──────── DATA EXTRACT ────────

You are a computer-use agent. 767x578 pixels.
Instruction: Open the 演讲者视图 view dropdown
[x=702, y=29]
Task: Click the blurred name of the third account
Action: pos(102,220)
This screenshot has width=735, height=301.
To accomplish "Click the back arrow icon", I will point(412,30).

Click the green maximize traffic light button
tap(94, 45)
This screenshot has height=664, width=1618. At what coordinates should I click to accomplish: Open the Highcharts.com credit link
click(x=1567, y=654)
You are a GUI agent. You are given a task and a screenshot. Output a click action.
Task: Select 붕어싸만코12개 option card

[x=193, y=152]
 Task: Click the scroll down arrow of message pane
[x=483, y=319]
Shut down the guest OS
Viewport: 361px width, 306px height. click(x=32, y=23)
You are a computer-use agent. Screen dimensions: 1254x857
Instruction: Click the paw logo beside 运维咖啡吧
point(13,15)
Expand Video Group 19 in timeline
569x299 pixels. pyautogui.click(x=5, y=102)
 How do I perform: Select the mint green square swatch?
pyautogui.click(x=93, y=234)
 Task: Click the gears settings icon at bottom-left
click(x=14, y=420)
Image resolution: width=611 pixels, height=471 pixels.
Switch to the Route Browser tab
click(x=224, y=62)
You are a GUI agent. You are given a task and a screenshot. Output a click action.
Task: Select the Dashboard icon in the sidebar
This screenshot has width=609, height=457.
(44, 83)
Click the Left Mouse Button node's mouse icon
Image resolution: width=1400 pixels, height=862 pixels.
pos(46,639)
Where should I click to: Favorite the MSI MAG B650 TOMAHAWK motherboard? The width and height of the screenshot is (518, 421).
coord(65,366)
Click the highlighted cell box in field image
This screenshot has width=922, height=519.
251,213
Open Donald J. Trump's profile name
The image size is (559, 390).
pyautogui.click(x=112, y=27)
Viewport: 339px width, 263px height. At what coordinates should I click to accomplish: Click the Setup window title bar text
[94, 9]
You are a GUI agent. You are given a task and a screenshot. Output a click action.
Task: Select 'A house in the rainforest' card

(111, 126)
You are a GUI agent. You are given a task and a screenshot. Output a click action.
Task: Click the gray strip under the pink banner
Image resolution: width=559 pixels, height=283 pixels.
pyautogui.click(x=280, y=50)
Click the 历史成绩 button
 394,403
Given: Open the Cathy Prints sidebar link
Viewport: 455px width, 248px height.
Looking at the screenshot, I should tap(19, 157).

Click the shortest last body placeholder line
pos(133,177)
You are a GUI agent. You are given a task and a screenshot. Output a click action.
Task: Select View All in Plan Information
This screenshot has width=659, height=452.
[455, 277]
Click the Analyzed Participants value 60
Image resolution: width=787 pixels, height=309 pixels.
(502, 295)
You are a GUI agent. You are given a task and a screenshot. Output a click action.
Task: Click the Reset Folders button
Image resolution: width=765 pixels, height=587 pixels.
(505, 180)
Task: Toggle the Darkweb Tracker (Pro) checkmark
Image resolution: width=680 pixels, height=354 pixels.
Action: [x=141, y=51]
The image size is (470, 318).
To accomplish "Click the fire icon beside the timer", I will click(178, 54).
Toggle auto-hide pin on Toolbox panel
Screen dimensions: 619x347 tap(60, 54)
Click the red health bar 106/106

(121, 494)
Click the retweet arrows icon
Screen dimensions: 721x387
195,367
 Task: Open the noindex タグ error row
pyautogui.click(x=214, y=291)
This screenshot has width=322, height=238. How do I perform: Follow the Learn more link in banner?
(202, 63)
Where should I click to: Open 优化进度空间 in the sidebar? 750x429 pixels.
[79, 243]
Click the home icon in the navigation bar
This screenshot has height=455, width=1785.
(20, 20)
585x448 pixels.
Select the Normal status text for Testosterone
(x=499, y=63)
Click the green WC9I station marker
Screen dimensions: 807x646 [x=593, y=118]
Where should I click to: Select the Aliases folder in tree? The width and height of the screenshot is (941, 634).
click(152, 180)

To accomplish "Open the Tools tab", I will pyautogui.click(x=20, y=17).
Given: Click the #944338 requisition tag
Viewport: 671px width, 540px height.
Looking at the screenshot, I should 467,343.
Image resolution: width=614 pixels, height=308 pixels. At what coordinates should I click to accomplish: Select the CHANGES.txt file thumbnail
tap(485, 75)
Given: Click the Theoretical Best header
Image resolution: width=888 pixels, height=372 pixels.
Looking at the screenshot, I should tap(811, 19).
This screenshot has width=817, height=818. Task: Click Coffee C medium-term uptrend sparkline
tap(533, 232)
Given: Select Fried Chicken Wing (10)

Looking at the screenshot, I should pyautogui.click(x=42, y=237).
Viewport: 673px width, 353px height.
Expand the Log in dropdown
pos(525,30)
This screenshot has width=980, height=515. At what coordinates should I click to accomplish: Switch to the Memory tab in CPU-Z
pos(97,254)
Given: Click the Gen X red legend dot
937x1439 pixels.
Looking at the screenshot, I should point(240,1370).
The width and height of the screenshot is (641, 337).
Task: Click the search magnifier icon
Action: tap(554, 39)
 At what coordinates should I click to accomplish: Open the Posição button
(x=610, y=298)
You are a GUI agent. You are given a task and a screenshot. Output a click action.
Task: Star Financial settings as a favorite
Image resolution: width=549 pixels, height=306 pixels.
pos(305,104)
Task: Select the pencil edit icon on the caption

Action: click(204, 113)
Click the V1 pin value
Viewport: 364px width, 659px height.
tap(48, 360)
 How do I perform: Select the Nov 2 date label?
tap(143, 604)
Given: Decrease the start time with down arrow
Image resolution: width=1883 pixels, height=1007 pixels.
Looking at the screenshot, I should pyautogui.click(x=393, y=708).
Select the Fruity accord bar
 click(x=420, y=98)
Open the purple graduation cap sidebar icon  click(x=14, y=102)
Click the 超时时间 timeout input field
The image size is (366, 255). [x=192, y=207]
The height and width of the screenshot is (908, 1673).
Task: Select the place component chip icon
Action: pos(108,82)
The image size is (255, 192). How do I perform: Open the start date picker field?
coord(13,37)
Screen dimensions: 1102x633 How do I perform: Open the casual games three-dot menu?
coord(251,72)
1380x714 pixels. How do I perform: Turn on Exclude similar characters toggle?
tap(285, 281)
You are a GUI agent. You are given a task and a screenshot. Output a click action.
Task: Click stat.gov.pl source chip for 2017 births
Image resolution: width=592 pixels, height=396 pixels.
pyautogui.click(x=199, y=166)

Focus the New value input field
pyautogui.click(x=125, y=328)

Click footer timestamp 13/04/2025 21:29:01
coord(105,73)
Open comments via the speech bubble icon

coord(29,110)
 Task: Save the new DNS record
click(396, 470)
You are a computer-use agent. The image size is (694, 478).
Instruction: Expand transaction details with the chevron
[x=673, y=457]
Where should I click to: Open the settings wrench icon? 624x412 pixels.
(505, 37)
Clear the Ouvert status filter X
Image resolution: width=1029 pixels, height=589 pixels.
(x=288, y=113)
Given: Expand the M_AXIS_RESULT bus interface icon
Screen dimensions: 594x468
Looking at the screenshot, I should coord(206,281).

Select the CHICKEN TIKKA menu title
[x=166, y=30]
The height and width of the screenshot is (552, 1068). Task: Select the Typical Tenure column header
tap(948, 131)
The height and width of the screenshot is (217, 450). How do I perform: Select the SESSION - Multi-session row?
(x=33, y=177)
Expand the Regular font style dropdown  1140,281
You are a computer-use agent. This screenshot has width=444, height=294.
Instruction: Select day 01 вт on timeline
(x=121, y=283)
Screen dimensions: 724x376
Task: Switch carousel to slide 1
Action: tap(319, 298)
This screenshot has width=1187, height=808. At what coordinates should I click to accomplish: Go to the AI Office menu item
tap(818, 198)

────────

Copy out every line of the material above without changing a single character.

You are a computer-use agent. 767x578 pixels.
Instruction: Open the 演讲者视图 view dropdown
[x=702, y=29]
Task: Click the blurred name of the third account
Action: pos(102,220)
This screenshot has width=735, height=301.
To accomplish "Click the back arrow icon", I will point(412,30).

Click the green maximize traffic light button
tap(94, 45)
This screenshot has height=664, width=1618. At what coordinates should I click to accomplish: Open the Highcharts.com credit link
click(x=1567, y=654)
You are a GUI agent. You are given a task and a screenshot. Output a click action.
Task: Select 붕어싸만코12개 option card

[x=193, y=152]
 Task: Click the scroll down arrow of message pane
[x=483, y=319]
Shut down the guest OS
Viewport: 361px width, 306px height. click(x=32, y=23)
You are a computer-use agent. Screen dimensions: 1254x857
Instruction: Click the paw logo beside 运维咖啡吧
point(13,15)
Expand Video Group 19 in timeline
569x299 pixels. pyautogui.click(x=5, y=102)
 How do I perform: Select the mint green square swatch?
pyautogui.click(x=93, y=234)
 Task: Click the gears settings icon at bottom-left
click(x=14, y=420)
Image resolution: width=611 pixels, height=471 pixels.
Switch to the Route Browser tab
click(x=224, y=62)
You are a GUI agent. You are given a task and a screenshot. Output a click action.
Task: Select the Dashboard icon in the sidebar
This screenshot has width=609, height=457.
(44, 83)
Click the Left Mouse Button node's mouse icon
Image resolution: width=1400 pixels, height=862 pixels.
pos(46,639)
Where should I click to: Favorite the MSI MAG B650 TOMAHAWK motherboard? The width and height of the screenshot is (518, 421).
coord(65,366)
Click the highlighted cell box in field image
This screenshot has width=922, height=519.
251,213
Open Donald J. Trump's profile name
The image size is (559, 390).
pyautogui.click(x=112, y=27)
Viewport: 339px width, 263px height. At what coordinates should I click to accomplish: Click the Setup window title bar text
[94, 9]
You are a GUI agent. You are given a task and a screenshot. Output a click action.
Task: Select 'A house in the rainforest' card

(111, 126)
You are a GUI agent. You are given a task and a screenshot. Output a click action.
Task: Click the gray strip under the pink banner
Image resolution: width=559 pixels, height=283 pixels.
pyautogui.click(x=280, y=50)
Click the 历史成绩 button
 394,403
Given: Open the Cathy Prints sidebar link
Viewport: 455px width, 248px height.
Looking at the screenshot, I should tap(19, 157).

Click the shortest last body placeholder line
pos(133,177)
You are a GUI agent. You are given a task and a screenshot. Output a click action.
Task: Select View All in Plan Information
This screenshot has width=659, height=452.
[455, 277]
Click the Analyzed Participants value 60
Image resolution: width=787 pixels, height=309 pixels.
(502, 295)
You are a GUI agent. You are given a task and a screenshot. Output a click action.
Task: Click the Reset Folders button
Image resolution: width=765 pixels, height=587 pixels.
(505, 180)
Task: Toggle the Darkweb Tracker (Pro) checkmark
Image resolution: width=680 pixels, height=354 pixels.
Action: [x=141, y=51]
The image size is (470, 318).
To accomplish "Click the fire icon beside the timer", I will click(178, 54).
Toggle auto-hide pin on Toolbox panel
Screen dimensions: 619x347 tap(60, 54)
Click the red health bar 106/106

(121, 494)
Click the retweet arrows icon
Screen dimensions: 721x387
195,367
 Task: Open the noindex タグ error row
pyautogui.click(x=214, y=291)
This screenshot has width=322, height=238. How do I perform: Follow the Learn more link in banner?
(202, 63)
Where should I click to: Open 优化进度空间 in the sidebar? 750x429 pixels.
[79, 243]
Click the home icon in the navigation bar
This screenshot has height=455, width=1785.
(20, 20)
585x448 pixels.
Select the Normal status text for Testosterone
(x=499, y=63)
Click the green WC9I station marker
Screen dimensions: 807x646 [x=593, y=118]
Where should I click to: Select the Aliases folder in tree? The width and height of the screenshot is (941, 634).
click(152, 180)

To accomplish "Open the Tools tab", I will pyautogui.click(x=20, y=17).
Given: Click the #944338 requisition tag
Viewport: 671px width, 540px height.
Looking at the screenshot, I should 467,343.
Image resolution: width=614 pixels, height=308 pixels. At what coordinates should I click to accomplish: Select the CHANGES.txt file thumbnail
tap(485, 75)
Given: Click the Theoretical Best header
Image resolution: width=888 pixels, height=372 pixels.
Looking at the screenshot, I should tap(811, 19).
This screenshot has width=817, height=818. Task: Click Coffee C medium-term uptrend sparkline
tap(533, 232)
Given: Select Fried Chicken Wing (10)

Looking at the screenshot, I should pyautogui.click(x=42, y=237).
Viewport: 673px width, 353px height.
Expand the Log in dropdown
pos(525,30)
This screenshot has width=980, height=515. At what coordinates should I click to accomplish: Switch to the Memory tab in CPU-Z
pos(97,254)
Given: Click the Gen X red legend dot
937x1439 pixels.
Looking at the screenshot, I should point(240,1370).
The width and height of the screenshot is (641, 337).
Task: Click the search magnifier icon
Action: tap(554, 39)
 At what coordinates should I click to accomplish: Open the Posição button
(x=610, y=298)
You are a GUI agent. You are given a task and a screenshot. Output a click action.
Task: Star Financial settings as a favorite
Image resolution: width=549 pixels, height=306 pixels.
pos(305,104)
Task: Select the pencil edit icon on the caption

Action: click(204, 113)
Click the V1 pin value
Viewport: 364px width, 659px height.
tap(48, 360)
 How do I perform: Select the Nov 2 date label?
tap(143, 604)
Given: Decrease the start time with down arrow
Image resolution: width=1883 pixels, height=1007 pixels.
Looking at the screenshot, I should pyautogui.click(x=393, y=708).
Select the Fruity accord bar
 click(x=420, y=98)
Open the purple graduation cap sidebar icon  click(x=14, y=102)
Click the 超时时间 timeout input field
The image size is (366, 255). [x=192, y=207]
The height and width of the screenshot is (908, 1673).
Task: Select the place component chip icon
Action: pos(108,82)
The image size is (255, 192). How do I perform: Open the start date picker field?
coord(13,37)
Screen dimensions: 1102x633 How do I perform: Open the casual games three-dot menu?
coord(251,72)
1380x714 pixels. How do I perform: Turn on Exclude similar characters toggle?
tap(285, 281)
You are a GUI agent. You are given a task and a screenshot. Output a click action.
Task: Click stat.gov.pl source chip for 2017 births
Image resolution: width=592 pixels, height=396 pixels.
pyautogui.click(x=199, y=166)

Focus the New value input field
pyautogui.click(x=125, y=328)

Click footer timestamp 13/04/2025 21:29:01
coord(105,73)
Open comments via the speech bubble icon

coord(29,110)
 Task: Save the new DNS record
click(396, 470)
You are a computer-use agent. The image size is (694, 478).
Instruction: Expand transaction details with the chevron
[x=673, y=457]
Where should I click to: Open the settings wrench icon? 624x412 pixels.
(505, 37)
Clear the Ouvert status filter X
Image resolution: width=1029 pixels, height=589 pixels.
(x=288, y=113)
Given: Expand the M_AXIS_RESULT bus interface icon
Screen dimensions: 594x468
Looking at the screenshot, I should coord(206,281).

Select the CHICKEN TIKKA menu title
[x=166, y=30]
The height and width of the screenshot is (552, 1068). Task: Select the Typical Tenure column header
tap(948, 131)
The height and width of the screenshot is (217, 450). How do I perform: Select the SESSION - Multi-session row?
(x=33, y=177)
Expand the Regular font style dropdown  1140,281
You are a computer-use agent. This screenshot has width=444, height=294.
Instruction: Select day 01 вт on timeline
(x=121, y=283)
Screen dimensions: 724x376
Task: Switch carousel to slide 1
Action: tap(319, 298)
This screenshot has width=1187, height=808. At what coordinates should I click to accomplish: Go to the AI Office menu item
tap(818, 198)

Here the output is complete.